動脈硬化の大きな原因としてLDLが酸化することがあげられます。LDLは低比重リポ蛋白のことで、一般には悪玉コレステロールと呼ばれています。LDLは肝臓で合成されたコレステロールを全身に運ぶ役割をしています。コレステロールは脂肪で、血液は水成分なので、水と油の関係で、そのままではコレステロールは固まってしまうため、親水性がよいリポ蛋白という形になって、血液中を運ばれていきます。コレステロールを荷物として多く積んでいる運搬船やトラックのようなイメージです。
肝臓では糖質、脂質、たんぱく質を材料にコレステロールが作られています。作られるコレステロールが多くなると、それを運ぶためのLDLも多くなります。LDLは重要なものであるので、免疫細胞の一つの白血球のマクロファージが取り込んで処理するようなことはありません。ところが、LDLが活性酸素によって酸化すると性質が異なる変性(酸化)LDLになります。これは異物であるので、マクロファージが取り込んで処理をする貪食が起こります。
マクロファージが限界まで貪食を続けると活動を止めて、動脈の血管壁の中に入ってしまいます。これが続くと動脈が硬くなり、狭くなる動脈硬化が起こります。これがLDLが動脈硬化につながる仕組みで、悪玉コレステロールと呼ばれる理由となっています。
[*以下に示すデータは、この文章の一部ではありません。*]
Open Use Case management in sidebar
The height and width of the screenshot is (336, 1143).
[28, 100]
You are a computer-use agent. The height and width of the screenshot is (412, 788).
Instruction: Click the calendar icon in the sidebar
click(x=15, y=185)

ここで注目しなければならないのは、LDLが多くなったことではなくて、LDLが活性酸素によって酸化したことです。酸化さえしなければ動脈硬化にまで進むことはないということです。
動脈硬化は血流を低下させて、脳に必要な酸素が充分に届けられなくなることから、脳の機能に影響を与えていきます。脳の健康寿命を延ばすためには酸素を多く取り込むことと同時に、酸素を的確に届けるために動脈硬化を防ぐこと、そのために活性酸素を消去することが必要だということです。